[Dataset items]

—————

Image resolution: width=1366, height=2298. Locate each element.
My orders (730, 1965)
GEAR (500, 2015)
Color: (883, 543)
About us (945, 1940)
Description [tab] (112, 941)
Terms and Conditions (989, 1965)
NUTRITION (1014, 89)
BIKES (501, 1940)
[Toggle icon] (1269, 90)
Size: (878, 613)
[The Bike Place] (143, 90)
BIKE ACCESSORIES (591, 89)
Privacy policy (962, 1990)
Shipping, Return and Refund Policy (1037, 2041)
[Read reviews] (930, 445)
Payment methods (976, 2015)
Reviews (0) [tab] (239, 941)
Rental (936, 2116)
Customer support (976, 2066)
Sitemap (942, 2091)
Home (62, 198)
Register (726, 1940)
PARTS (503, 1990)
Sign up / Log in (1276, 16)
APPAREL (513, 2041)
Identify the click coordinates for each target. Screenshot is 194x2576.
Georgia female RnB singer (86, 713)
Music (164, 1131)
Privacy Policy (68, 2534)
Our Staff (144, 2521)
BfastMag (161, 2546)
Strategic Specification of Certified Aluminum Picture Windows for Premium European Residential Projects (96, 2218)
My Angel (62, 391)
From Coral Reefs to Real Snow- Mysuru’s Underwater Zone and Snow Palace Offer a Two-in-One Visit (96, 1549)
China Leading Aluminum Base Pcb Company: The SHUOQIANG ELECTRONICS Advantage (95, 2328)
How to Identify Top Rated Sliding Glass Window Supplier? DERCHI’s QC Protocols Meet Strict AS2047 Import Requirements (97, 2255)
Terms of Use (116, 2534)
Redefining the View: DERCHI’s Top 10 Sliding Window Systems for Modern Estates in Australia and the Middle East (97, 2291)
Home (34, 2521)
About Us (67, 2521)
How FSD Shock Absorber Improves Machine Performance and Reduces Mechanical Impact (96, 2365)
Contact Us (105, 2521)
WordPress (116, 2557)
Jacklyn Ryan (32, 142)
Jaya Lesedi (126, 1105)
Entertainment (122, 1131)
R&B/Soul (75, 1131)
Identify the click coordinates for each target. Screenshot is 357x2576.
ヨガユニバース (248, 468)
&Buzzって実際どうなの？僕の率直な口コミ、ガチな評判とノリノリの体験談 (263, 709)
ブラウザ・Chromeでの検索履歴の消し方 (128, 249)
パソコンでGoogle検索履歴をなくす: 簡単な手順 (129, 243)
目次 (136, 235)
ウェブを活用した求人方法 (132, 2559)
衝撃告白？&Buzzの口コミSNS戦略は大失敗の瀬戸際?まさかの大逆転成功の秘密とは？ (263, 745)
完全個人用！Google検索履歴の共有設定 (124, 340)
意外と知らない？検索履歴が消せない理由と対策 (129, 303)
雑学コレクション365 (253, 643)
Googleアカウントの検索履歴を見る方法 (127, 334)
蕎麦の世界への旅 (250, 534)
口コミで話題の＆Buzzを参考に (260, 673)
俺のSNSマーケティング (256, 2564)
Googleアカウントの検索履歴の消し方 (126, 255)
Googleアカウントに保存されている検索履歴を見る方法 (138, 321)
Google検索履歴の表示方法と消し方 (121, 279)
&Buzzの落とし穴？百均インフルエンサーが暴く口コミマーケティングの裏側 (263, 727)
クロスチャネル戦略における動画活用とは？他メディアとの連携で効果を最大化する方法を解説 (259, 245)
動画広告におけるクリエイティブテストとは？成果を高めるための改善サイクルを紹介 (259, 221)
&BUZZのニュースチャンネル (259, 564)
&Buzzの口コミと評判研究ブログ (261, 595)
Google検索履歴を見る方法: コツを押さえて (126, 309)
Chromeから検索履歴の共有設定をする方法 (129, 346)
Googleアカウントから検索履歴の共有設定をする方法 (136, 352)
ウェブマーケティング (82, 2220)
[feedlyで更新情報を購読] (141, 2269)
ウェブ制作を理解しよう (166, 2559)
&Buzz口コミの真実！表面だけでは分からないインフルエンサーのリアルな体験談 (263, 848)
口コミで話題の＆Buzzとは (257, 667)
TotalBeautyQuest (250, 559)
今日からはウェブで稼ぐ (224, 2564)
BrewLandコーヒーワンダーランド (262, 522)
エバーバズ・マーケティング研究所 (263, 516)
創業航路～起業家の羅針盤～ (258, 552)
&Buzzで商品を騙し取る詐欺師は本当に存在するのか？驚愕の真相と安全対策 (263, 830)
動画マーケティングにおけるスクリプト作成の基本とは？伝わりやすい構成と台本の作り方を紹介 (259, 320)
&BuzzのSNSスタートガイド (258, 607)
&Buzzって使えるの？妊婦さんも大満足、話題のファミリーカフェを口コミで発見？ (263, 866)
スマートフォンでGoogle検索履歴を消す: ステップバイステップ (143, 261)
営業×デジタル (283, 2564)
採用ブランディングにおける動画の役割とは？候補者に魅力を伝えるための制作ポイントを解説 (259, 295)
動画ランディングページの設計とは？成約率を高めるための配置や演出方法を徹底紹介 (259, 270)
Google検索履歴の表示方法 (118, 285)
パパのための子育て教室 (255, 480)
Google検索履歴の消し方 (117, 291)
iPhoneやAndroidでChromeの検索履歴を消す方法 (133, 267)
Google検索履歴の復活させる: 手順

—————

▶ EXERCISE AIM
From the line containing "営業×デジタル (283, 2564)" down to the last line of the records above, print every line exactly, with both ends kept.

▶ ANSWER BOX
営業×デジタル (283, 2564)
採用ブランディングにおける動画の役割とは？候補者に魅力を伝えるための制作ポイントを解説 (259, 295)
動画ランディングページの設計とは？成約率を高めるための配置や演出方法を徹底紹介 (259, 270)
Google検索履歴の表示方法 (118, 285)
パパのための子育て教室 (255, 480)
Google検索履歴の消し方 (117, 291)
iPhoneやAndroidでChromeの検索履歴を消す方法 (133, 267)
Google検索履歴の復活させる: 手順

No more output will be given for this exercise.